### Texto da página
==*==
Definir objetivos: o que se quer é diferente do que se pode

17 de Setembro, 2020 - 3 mins de leitura

A criação de um plano e de qualquer projeto nasce de dois pressupostos determinantes, e que são o ponto de partida de tudo: 1) onde se está; 2) onde se quer chegar. Mas o que separa o ponto 1 (o início) do ponto 2 (o fim) é composto por todo um mundo de desafios, de percalços, de conquistas indispensáveis e pela definição e concretização de outros objetivos sem os quais alcançar aquilo que está identificado como a meta é muito mais difícil.

Neste sentido, pensar a médio e a longo-prazo não significa, nem pode, descurar o curto-prazo porque é aquilo que se faz continuamente, passo a passo, que vai dizer se os objetivos traçados para um espaço temporal mais longo serão conseguidos, se, no mínimo, são lógicos, alcançáveis e compatíveis com o processo que se está a desenvolver, ou se, pelo contrário, devem ser repensados e ajustados.

Ou seja, um plano e um projeto são feitos tendo em consideração vários objetivos, uns mais ou menos imediatos, outros mais ou menos distantes, mas que surgem sistematicamente e que exigem respostas adequadas. Como tal, têm expectativas associadas, nas diferentes alturas e nos diferentes contextos do processo, e geri-las é, por isso, fundamental para evitar erros, passos em falso, palavras fora do lugar e decisões desenquadradas. Ao mesmo tempo que é preciso ter todo o cuidado para nunca esperar de mais – pode resultar em passos atrás e até, no pior dos casos, condenar um projeto –, também é preciso ser-se suficientemente ambicioso para evitar o conformismo, para potenciar o entusiasmo e para continuar a crescer.

A gestão de expectativas é algo essencial para qualquer clube/equipa/organização ter um rumo a seguir, um processo a evoluir e uma ideia para alimentar. É a diferença entre não se precipitar quando as coisas correm muito bem e não desarmar quando as coisas correm mal. É fundamental para se ter sustentabilidade, para pensar com clareza, para manter os pés no chão, para estabelecer objetivos alcançáveis e para tomar melhores decisões, que não estejam nubladas por uma ambição desmedida, incoerente e pouco fiável. Querer mais do que se pode fazer, num determinado momento, é o primeiro passo para perder o norte, desviar-se do caminho traçado e correr riscos desnecessários.

As expectativas (e, de alguma maneira, os objetivos) também têm que ter em conta a concorrência – que um clube português tenha a expectativa de ganhar a Liga dos Campeões tendo em conta as diferenças, a todos os níveis, para clubes ingleses, alemães, espanhóis ou italianos, faz pouco sentido. As expectativas, portanto, devem ser estipuladas depois de se analisar o que nos rodeia, os contextos próprios e alheios e após uma análise profunda que permitirá mais clareza para perceber o que se pode conseguir e o que dificilmente será conseguido.
==*==
### Exercícios
a. No texto, volte a escrever o trecho que começa em "17 de Setembro, 2020" e vai até "muito mais difícil.", substituindo "plano" por "programa".
b. Responda com base no texto:
(i) Em que data foi publicado?
(ii) De que dois pressupostos nasce a criação de um plano?
(iii) Que expectativa de um clube português faz pouco sentido?
Responda só com o que está no texto.

### Linhas de dados
==*==
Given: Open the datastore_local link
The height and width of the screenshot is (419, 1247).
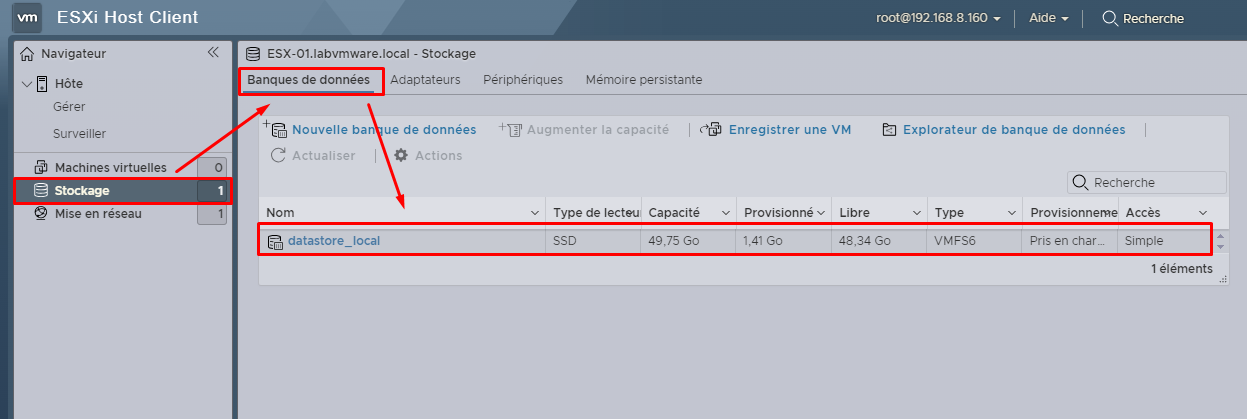Looking at the screenshot, I should click(x=334, y=241).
==*==
### Respostas por ordem
a.
17 de Setembro, 2020 - 3 mins de leitura

A criação de um programa e de qualquer projeto nasce de dois pressupostos determinantes, e que são o ponto de partida de tudo: 1) onde se está; 2) onde se quer chegar. Mas o que separa o ponto 1 (o início) do ponto 2 (o fim) é composto por todo um mundo de desafios, de percalços, de conquistas indispensáveis e pela definição e concretização de outros objetivos sem os quais alcançar aquilo que está identificado como a meta é muito mais difícil.

b.
(i) 17 de Setembro de 2020.
(ii) Onde se está e onde se quer chegar.
(iii) Ganhar a Liga dos Campeões.